[Records from a data collection]
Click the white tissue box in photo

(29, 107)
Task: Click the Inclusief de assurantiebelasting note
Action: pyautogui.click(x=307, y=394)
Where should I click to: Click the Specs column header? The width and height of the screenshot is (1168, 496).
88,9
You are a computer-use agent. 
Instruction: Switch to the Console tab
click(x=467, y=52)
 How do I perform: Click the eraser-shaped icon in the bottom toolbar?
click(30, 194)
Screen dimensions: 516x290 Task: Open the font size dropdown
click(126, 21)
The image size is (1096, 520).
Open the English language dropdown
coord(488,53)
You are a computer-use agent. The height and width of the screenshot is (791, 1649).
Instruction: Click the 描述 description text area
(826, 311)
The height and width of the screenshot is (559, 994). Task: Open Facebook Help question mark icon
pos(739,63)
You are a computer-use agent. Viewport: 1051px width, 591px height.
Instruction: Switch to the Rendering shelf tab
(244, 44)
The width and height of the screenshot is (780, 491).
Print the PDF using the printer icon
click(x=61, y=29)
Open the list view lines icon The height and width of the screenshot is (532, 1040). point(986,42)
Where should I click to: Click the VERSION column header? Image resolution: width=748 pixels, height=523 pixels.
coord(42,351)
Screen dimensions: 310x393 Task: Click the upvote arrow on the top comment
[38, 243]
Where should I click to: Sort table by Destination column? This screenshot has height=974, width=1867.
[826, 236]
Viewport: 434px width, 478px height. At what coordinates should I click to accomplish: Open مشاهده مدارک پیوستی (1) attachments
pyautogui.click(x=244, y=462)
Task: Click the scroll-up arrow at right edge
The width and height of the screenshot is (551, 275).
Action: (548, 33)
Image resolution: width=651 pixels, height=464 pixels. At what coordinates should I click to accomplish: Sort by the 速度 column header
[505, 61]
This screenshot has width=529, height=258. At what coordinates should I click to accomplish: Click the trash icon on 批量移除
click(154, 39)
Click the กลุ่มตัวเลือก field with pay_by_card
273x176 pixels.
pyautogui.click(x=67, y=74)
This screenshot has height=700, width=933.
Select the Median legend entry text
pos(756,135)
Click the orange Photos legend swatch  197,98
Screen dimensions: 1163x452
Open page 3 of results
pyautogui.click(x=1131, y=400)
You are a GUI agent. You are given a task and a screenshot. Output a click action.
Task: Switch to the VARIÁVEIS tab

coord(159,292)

→ Short task
Arrange every line of the records above as a JSON list of strings, one string per line, leaving out blank lines.

→ Answer to this problem
[
  "Click the white tissue box in photo",
  "(29, 107)",
  "Task: Click the Inclusief de assurantiebelasting note",
  "Action: pyautogui.click(x=307, y=394)",
  "Where should I click to: Click the Specs column header? The width and height of the screenshot is (1168, 496).",
  "88,9",
  "You are a computer-use agent. ",
  "Instruction: Switch to the Console tab",
  "click(x=467, y=52)",
  " How do I perform: Click the eraser-shaped icon in the bottom toolbar?",
  "click(30, 194)",
  "Screen dimensions: 516x290 Task: Open the font size dropdown",
  "click(126, 21)",
  "The image size is (1096, 520).",
  "Open the English language dropdown",
  "coord(488,53)",
  "You are a computer-use agent. The height and width of the screenshot is (791, 1649).",
  "Instruction: Click the 描述 description text area",
  "(826, 311)",
  "The height and width of the screenshot is (559, 994). Task: Open Facebook Help question mark icon",
  "pos(739,63)",
  "You are a computer-use agent. Viewport: 1051px width, 591px height.",
  "Instruction: Switch to the Rendering shelf tab",
  "(244, 44)",
  "The width and height of the screenshot is (780, 491).",
  "Print the PDF using the printer icon",
  "click(x=61, y=29)",
  "Open the list view lines icon The height and width of the screenshot is (532, 1040). point(986,42)",
  "Where should I click to: Click the VERSION column header? Image resolution: width=748 pixels, height=523 pixels.",
  "coord(42,351)",
  "Screen dimensions: 310x393 Task: Click the upvote arrow on the top comment",
  "[38, 243]",
  "Where should I click to: Sort table by Destination column? This screenshot has height=974, width=1867.",
  "[826, 236]",
  "Viewport: 434px width, 478px height. At what coordinates should I click to accomplish: Open مشاهده مدارک پیوستی (1) attachments",
  "pyautogui.click(x=244, y=462)",
  "Task: Click the scroll-up arrow at right edge",
  "The width and height of the screenshot is (551, 275).",
  "Action: (548, 33)",
  "Image resolution: width=651 pixels, height=464 pixels. At what coordinates should I click to accomplish: Sort by the 速度 column header",
  "[505, 61]",
  "This screenshot has width=529, height=258. At what coordinates should I click to accomplish: Click the trash icon on 批量移除",
  "click(154, 39)",
  "Click the กลุ่มตัวเลือก field with pay_by_card",
  "273x176 pixels.",
  "pyautogui.click(x=67, y=74)",
  "This screenshot has height=700, width=933.",
  "Select the Median legend entry text",
  "pos(756,135)",
  "Click the orange Photos legend swatch  197,98",
  "Screen dimensions: 1163x452",
  "Open page 3 of results",
  "pyautogui.click(x=1131, y=400)",
  "You are a GUI agent. You are given a task and a screenshot. Output a click action.",
  "Task: Switch to the VARIÁVEIS tab",
  "coord(159,292)"
]